Mabel Harrison is counted alongside May Hezlet and Rhona Adair as a pioneer of Irish women's golf. She began playing golf in competition when she was still a teenager. She joined the Malahide Island Club as golfer in 1905, and is remembered as one of the club's "most famous members". She was also a member of the Hermitage and Royal Portrush clubs. In April 1906, she finished in the final eight of the Irish Ladies' Close Championship in Newcastle. "She is a long driver and a powerful iron player, and with a little practice will easily take her place among the scratch players" noted a commentator in 1907. She had "an admirable overlapping finger grip", so much that a close-up photo of her hands on the club were included and analysed in articles about women golfers. She played for Ireland at international matches in Birkdale in 1909, and at Turnberry in 1912.
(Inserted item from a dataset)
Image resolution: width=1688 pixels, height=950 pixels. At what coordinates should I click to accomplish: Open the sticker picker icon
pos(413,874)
Harrison won the Irish Ladies' Close Championship at the Malahide Island Club in 1911. She won the Irish Ladies' Close Championship for three years, 1910, 1911, and 1912. In October 1913 she travelled to North America, to play in the 1913 United States Women's Amateur Golf Championship in Wilmington, Delaware (she lost to Gladys Ravenscroft). She also played and the Canadian ladies' open in Montreal in 1913. She was still competing as a golfer in 1919, as "Mrs. Frank Casement". During World War I she was also active with the Soldiers' and Sailors' Families relief in Dublin.
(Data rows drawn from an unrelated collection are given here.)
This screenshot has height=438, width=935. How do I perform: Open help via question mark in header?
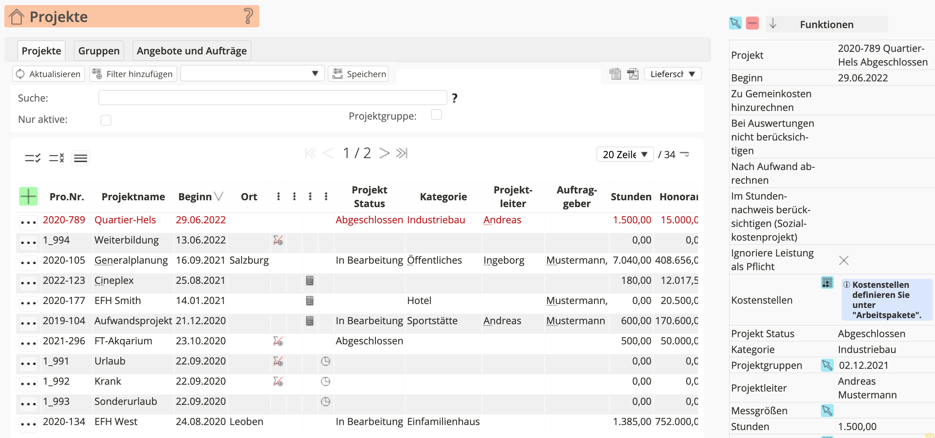(248, 16)
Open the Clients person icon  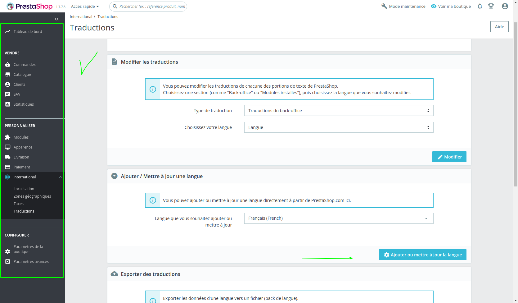7,84
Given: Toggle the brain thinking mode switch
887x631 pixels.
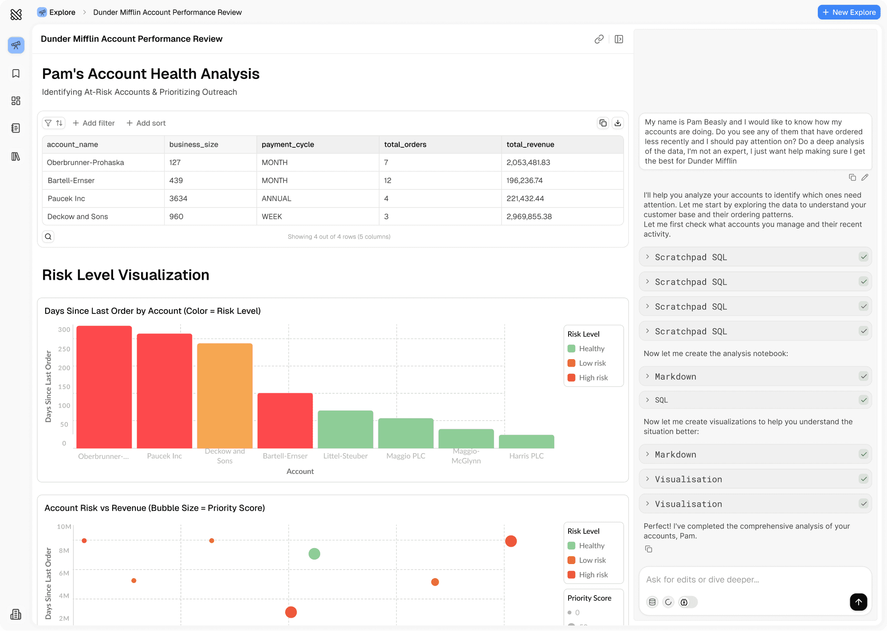Looking at the screenshot, I should (688, 602).
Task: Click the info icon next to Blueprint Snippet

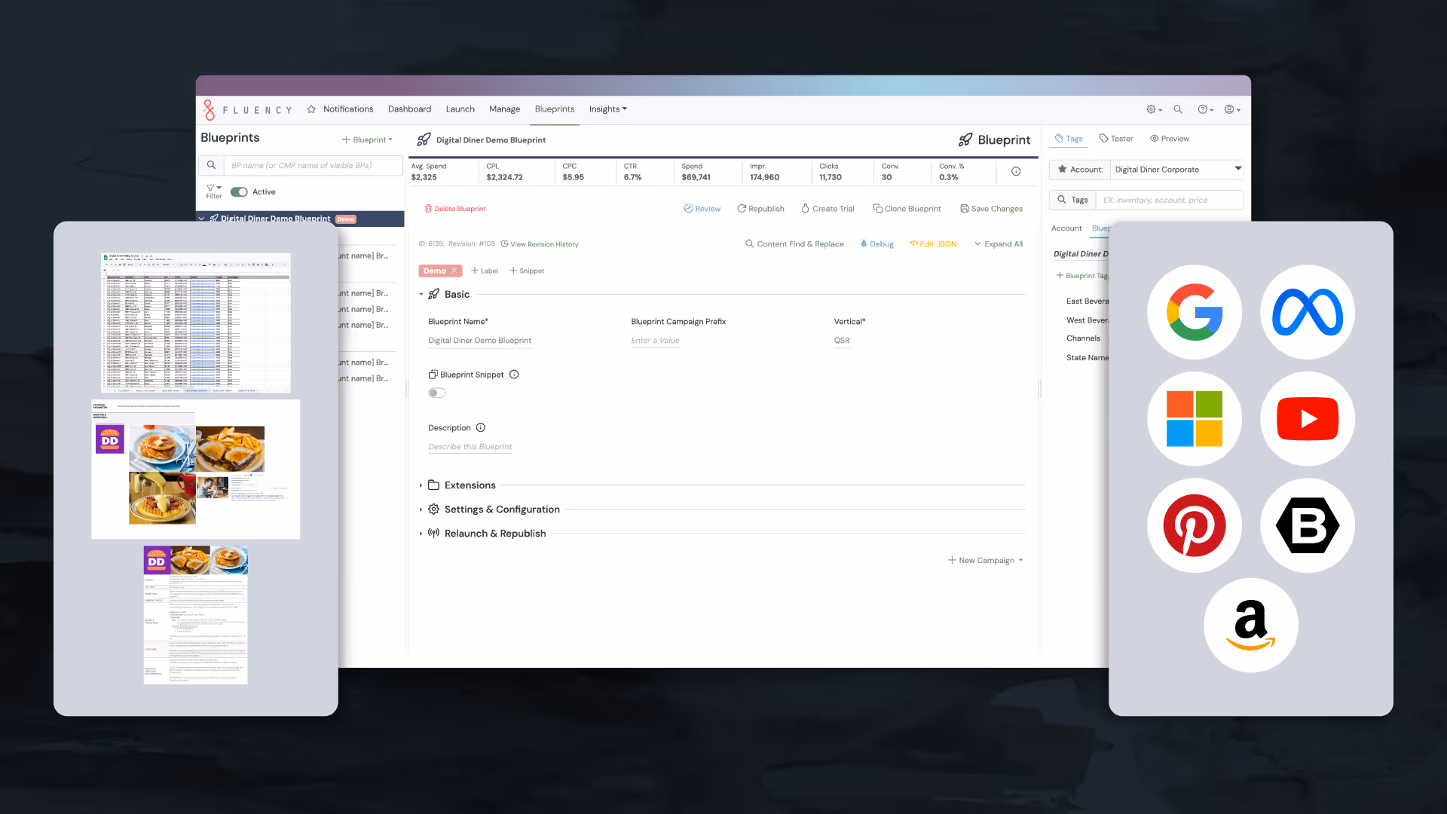Action: click(x=514, y=375)
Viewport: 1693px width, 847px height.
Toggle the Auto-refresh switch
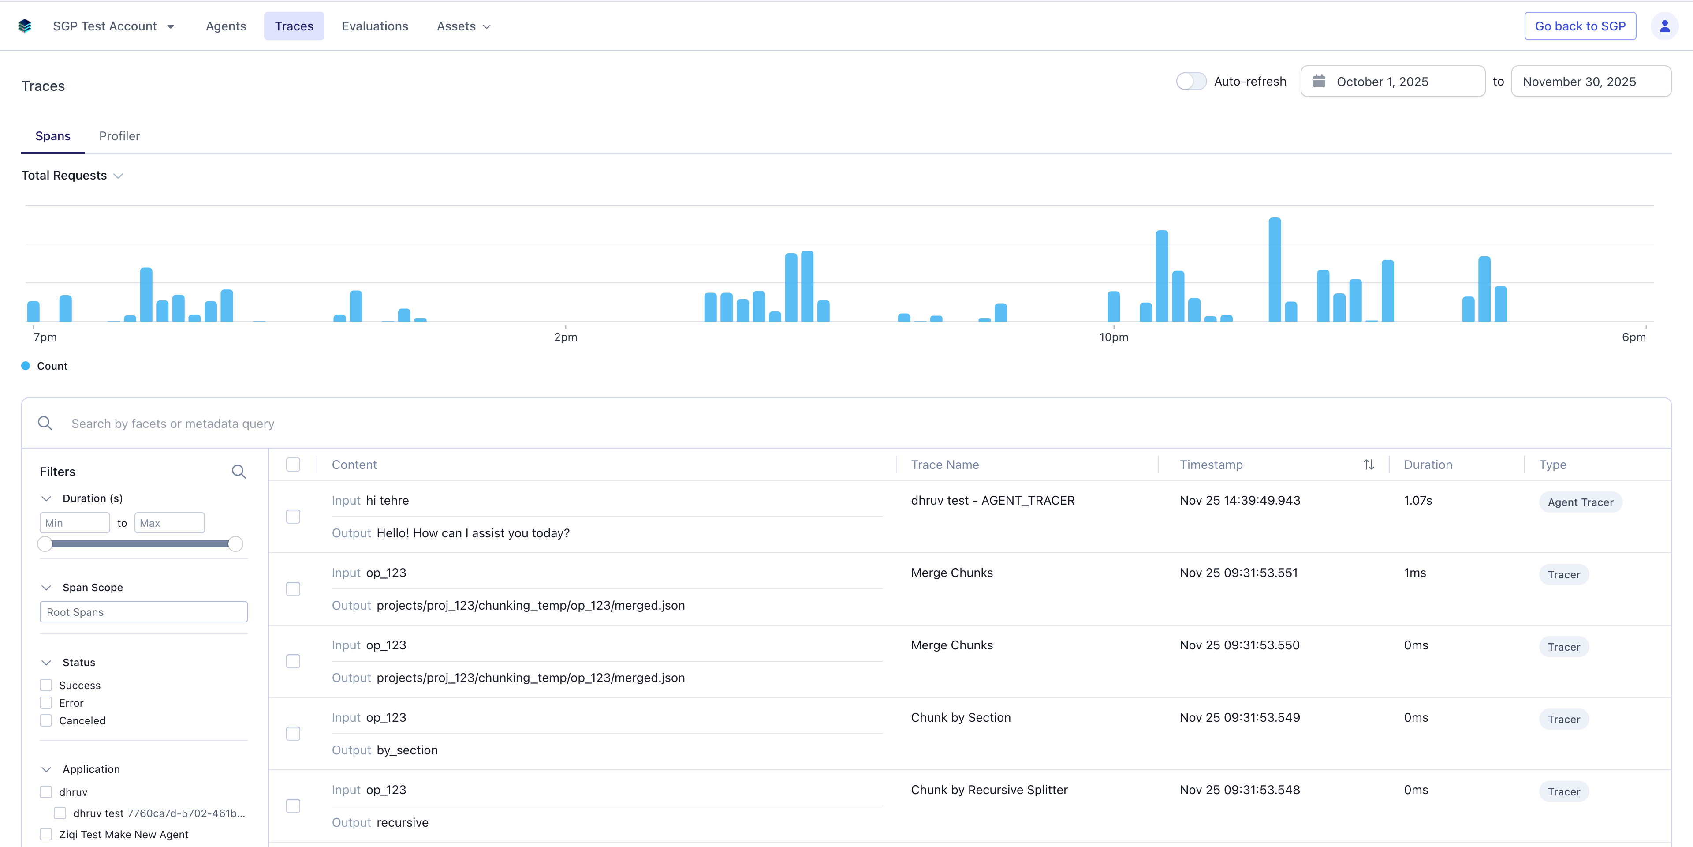click(x=1191, y=82)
== Personal life and legacy ==
Mabel Harrison married in 1916, to an Irish military doctor who served in World War I, Francis Casement. They had a son, Francis Charles Casement (1920-1976), and a daughter, Alison Sheila Casement (1923-2015). She was widowed when Francis Casement died in 1967; she died in Ballymoney in 1972.

There is an annual Mabel Harrison Scratch Cup event, named in her memory, held by the Royal Portrush Golf Club.